(Extracted data entries)
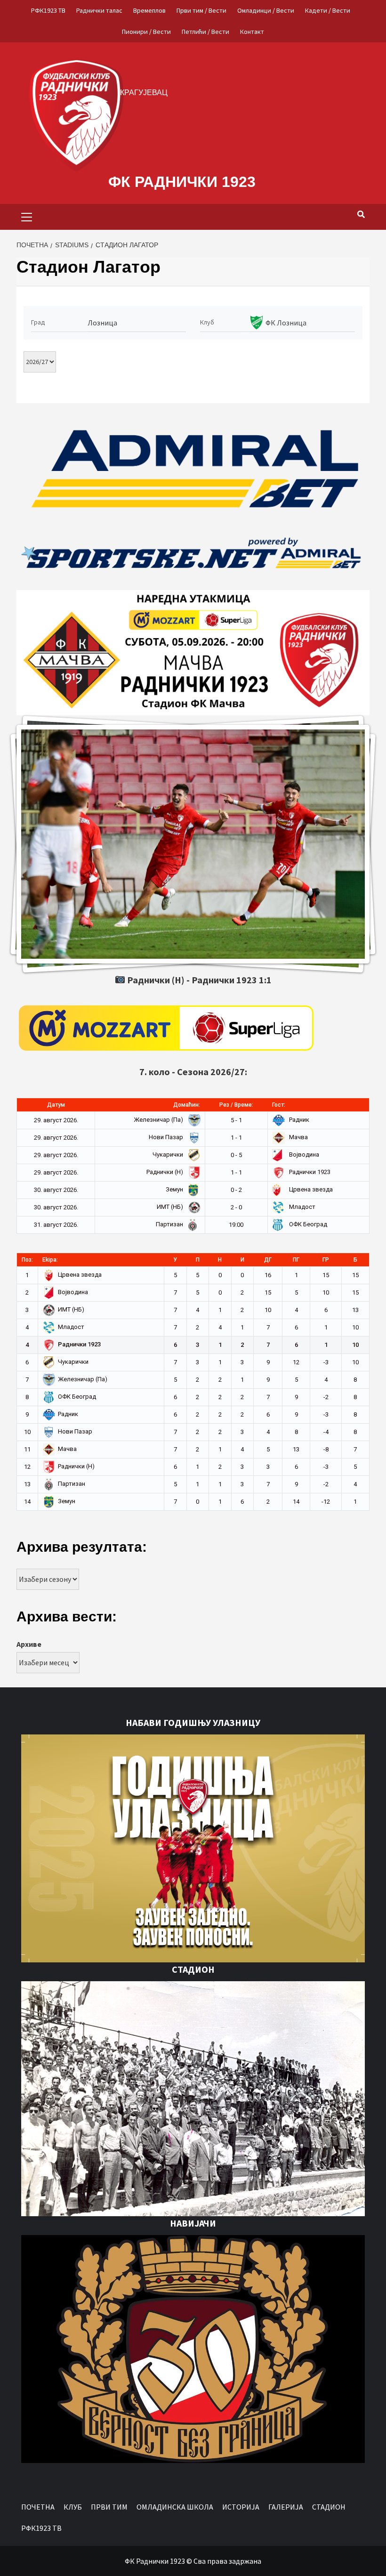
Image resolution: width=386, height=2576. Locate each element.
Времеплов (149, 10)
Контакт (252, 31)
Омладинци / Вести (265, 10)
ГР (325, 1259)
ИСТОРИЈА (240, 2506)
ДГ (268, 1259)
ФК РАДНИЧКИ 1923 (182, 181)
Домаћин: (186, 1105)
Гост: (278, 1105)
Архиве (28, 1644)
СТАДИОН (329, 2506)
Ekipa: (50, 1259)
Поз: (27, 1259)
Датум (56, 1105)
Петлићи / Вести (205, 31)
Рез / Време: (236, 1105)
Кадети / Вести (327, 10)
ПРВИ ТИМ (109, 2506)
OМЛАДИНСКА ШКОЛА (175, 2506)
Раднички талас (99, 10)
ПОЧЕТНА (38, 2506)
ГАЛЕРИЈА (285, 2506)
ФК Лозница (285, 322)
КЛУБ (73, 2506)
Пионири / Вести (146, 31)
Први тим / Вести (201, 10)
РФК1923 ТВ (48, 10)
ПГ (296, 1259)
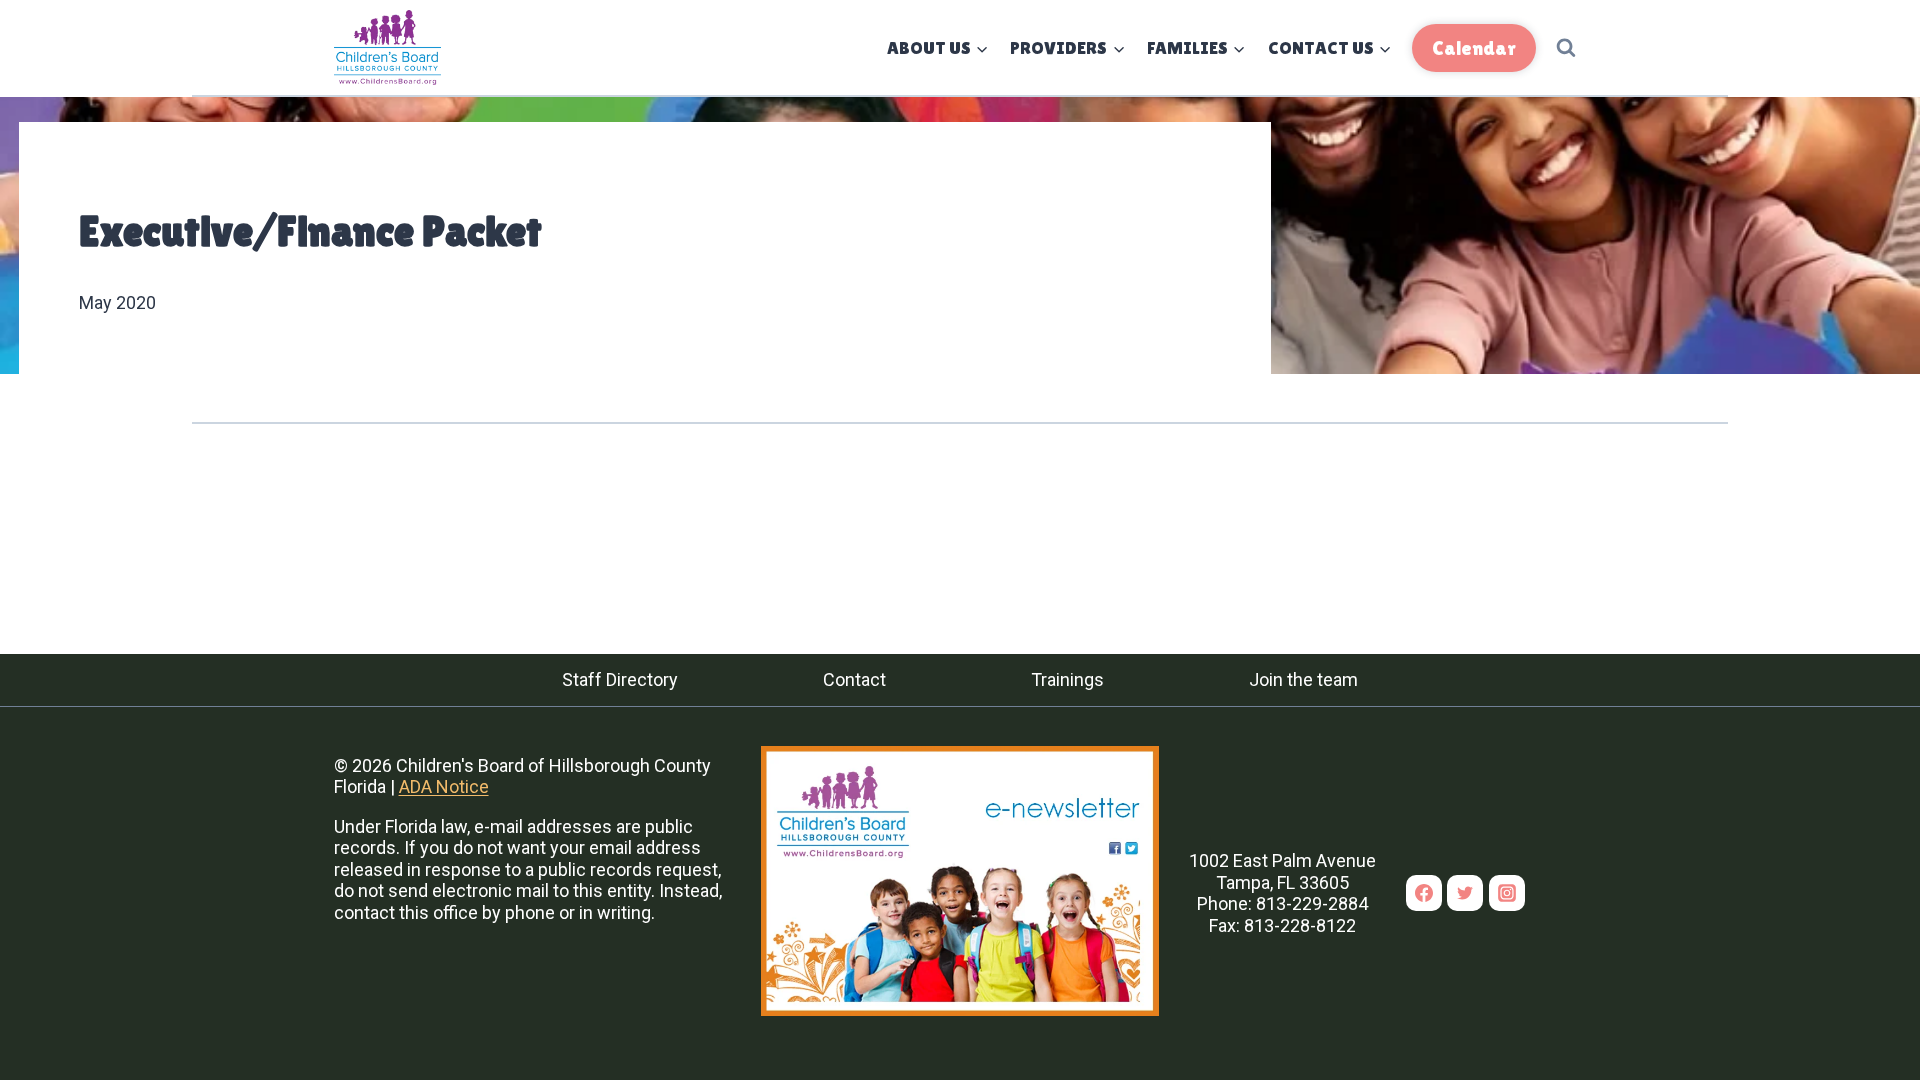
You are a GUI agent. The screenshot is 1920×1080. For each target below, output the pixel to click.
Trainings (1067, 679)
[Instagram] (1507, 893)
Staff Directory (620, 679)
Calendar (1474, 48)
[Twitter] (1465, 893)
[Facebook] (1424, 893)
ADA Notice (444, 786)
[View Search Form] (1566, 48)
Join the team (1303, 679)
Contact (854, 679)
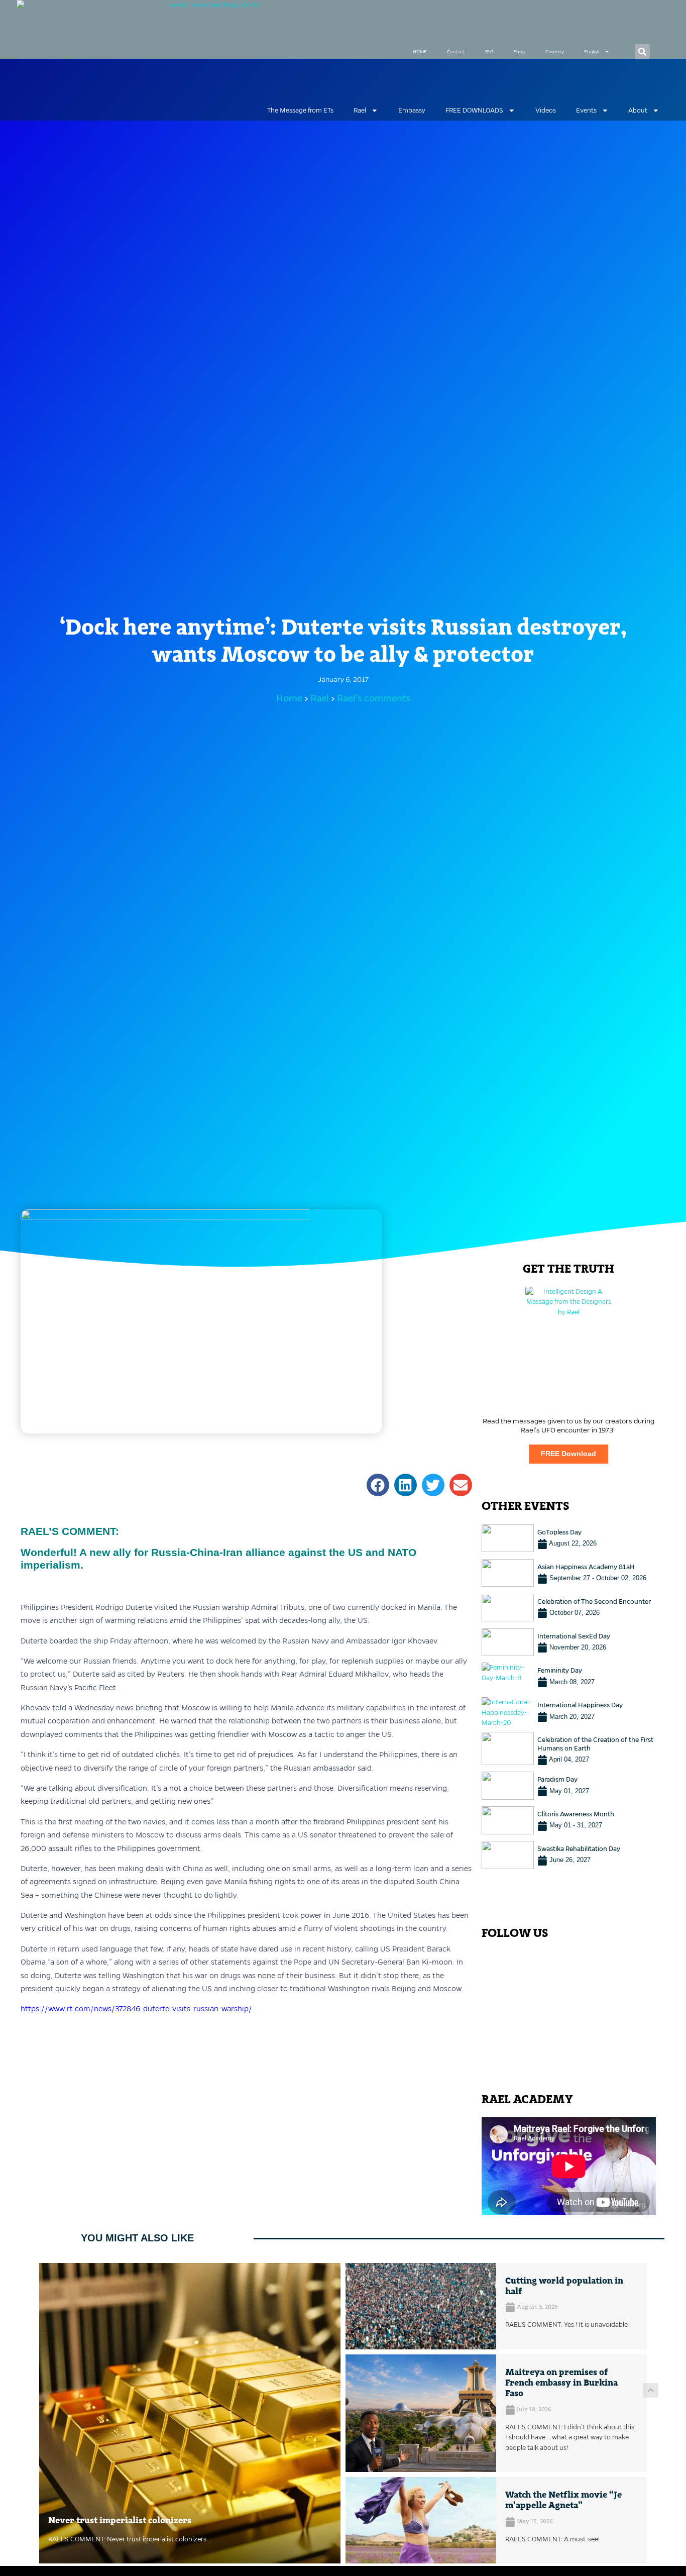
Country (554, 51)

WHAT YOU HAVE TO DO:
Would you please restate the records word for word, excluding any images?

RESULT BELOW:
Image resolution: width=386, height=2576. Locate each element.
Времеплов (149, 10)
Контакт (252, 31)
Омладинци / Вести (265, 10)
ГР (325, 1259)
ИСТОРИЈА (240, 2506)
ДГ (268, 1259)
ФК РАДНИЧКИ 1923 (182, 181)
Домаћин: (186, 1105)
Гост: (278, 1105)
Архиве (28, 1644)
СТАДИОН (329, 2506)
Ekipa: (50, 1259)
Поз: (27, 1259)
Датум (56, 1105)
Петлићи / Вести (205, 31)
Рез / Време: (236, 1105)
Кадети / Вести (327, 10)
ПРВИ ТИМ (109, 2506)
OМЛАДИНСКА ШКОЛА (175, 2506)
Раднички талас (99, 10)
ПОЧЕТНА (38, 2506)
ГАЛЕРИЈА (285, 2506)
ФК Лозница (285, 322)
КЛУБ (73, 2506)
Пионири / Вести (146, 31)
Први тим / Вести (201, 10)
РФК1923 ТВ (48, 10)
ПГ (296, 1259)
You are a GUI agent. The screenshot is 1920×1080. For each target below, output the pixel to click.
Trainings (1067, 679)
[Instagram] (1507, 893)
Staff Directory (620, 679)
Calendar (1474, 48)
[Twitter] (1465, 893)
[Facebook] (1424, 893)
ADA Notice (444, 786)
[View Search Form] (1566, 48)
Join the team (1303, 679)
Contact (854, 679)
Country (554, 51)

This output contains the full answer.